Source extract:
════════

EX-4.4 3 tm2520686d1_ex4-4.htm EXHIBIT 4.4

Exhibit 4.4

 

Business Cooperation Agreement

 

This Business Cooperation Agreement ( the “ Agreement ) is entered into on September 19, 2025 in Beijing by the following parties :

 

(1)Beijing Origin State Harvest Biotechnology Co., Ltd. (" WFOE "), a limited liability company incorporated in Beijing under the laws of the People's Republic of China ("PRC") ( which, for the purposes of this Agreement, does not include the Hong Kong Special Administrative Region, the Macao Special Administrative Region, and Taiwan Province, China), with a unified social credit code of____);

 

(2)Hainan Aoyu Biotechnology Co., Ltd. (" Hainan Aoyu "), a limited liability company incorporated in Sanya under the laws of the PRC with Unified Social Credit Code: ___; and

 

(3)Each of the entities listed in the Appendix (individually and collectively, a “Shareholder”).

 

(The above WFOE , Hainan Aoyu and each shareholder are individually referred to as a “Party” and collectively referred to as the “Parties”).

════════

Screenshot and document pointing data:

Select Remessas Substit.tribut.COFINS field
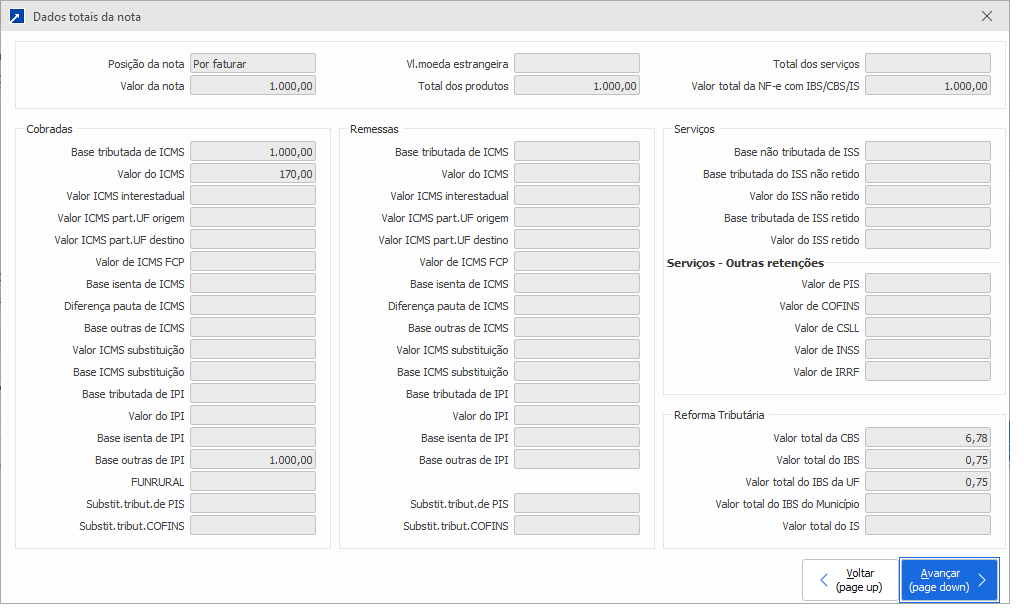Viewport: 1024px width, 611px height. (x=576, y=526)
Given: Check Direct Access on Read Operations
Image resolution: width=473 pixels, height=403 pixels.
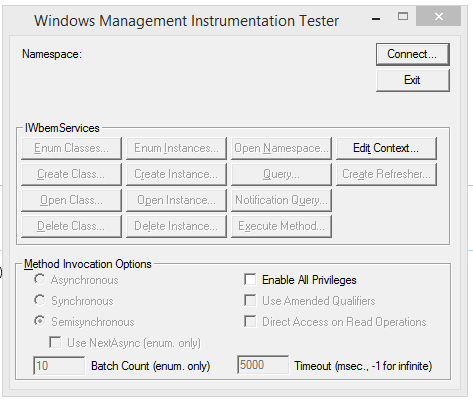Looking at the screenshot, I should point(250,322).
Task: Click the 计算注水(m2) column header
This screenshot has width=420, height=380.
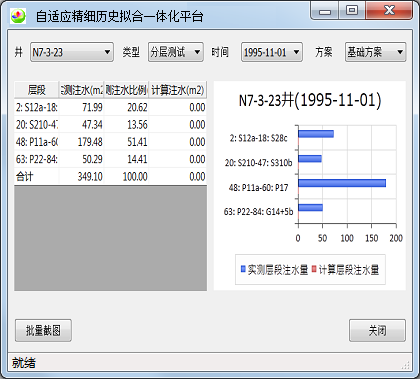Action: (x=178, y=90)
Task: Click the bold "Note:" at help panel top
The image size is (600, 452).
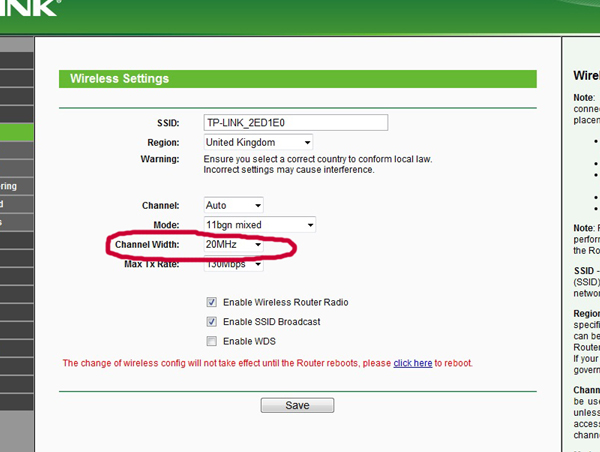Action: click(x=583, y=97)
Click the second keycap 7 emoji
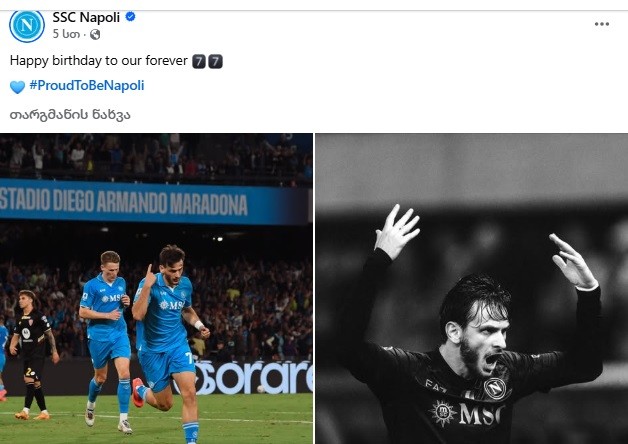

════════

What you should do: Continue the business cooperation agreement from the point where it ends.

Written reply:
Preface

 

(1)WHEREAS, the WFOE and Hainan Aoyu entered into an Exclusive General Service Agreement (the “Service Agreement”) on September 19, 2025, pursuant to which Hainan Aoyu shall pay service fees to the WFOE ;

 

(2)WHEREAS , on the same day as this Agreement, the WFOE, Hainan Aoyu and its shareholders also signed the following agreements, including the Exclusive Stock Purchase Agreement, the Equity Pledge Agreement and the Entrustment Agreement and Power of Attorney (together with this Agreement and the Service Agreement, the “Control Agreements”); through these agreements, the WFOE will provide services for the normal operations of Hainan Aoyu and ensure that it has comprehensive, continuous and effective control over Hainan Aoyu; and

 

(3)Whereas, the shareholders collectively hold 100% of the equity of Hainan Aoyu. As of the date of signing of this Agreement, please see the attachment for the shareholding status of each shareholder.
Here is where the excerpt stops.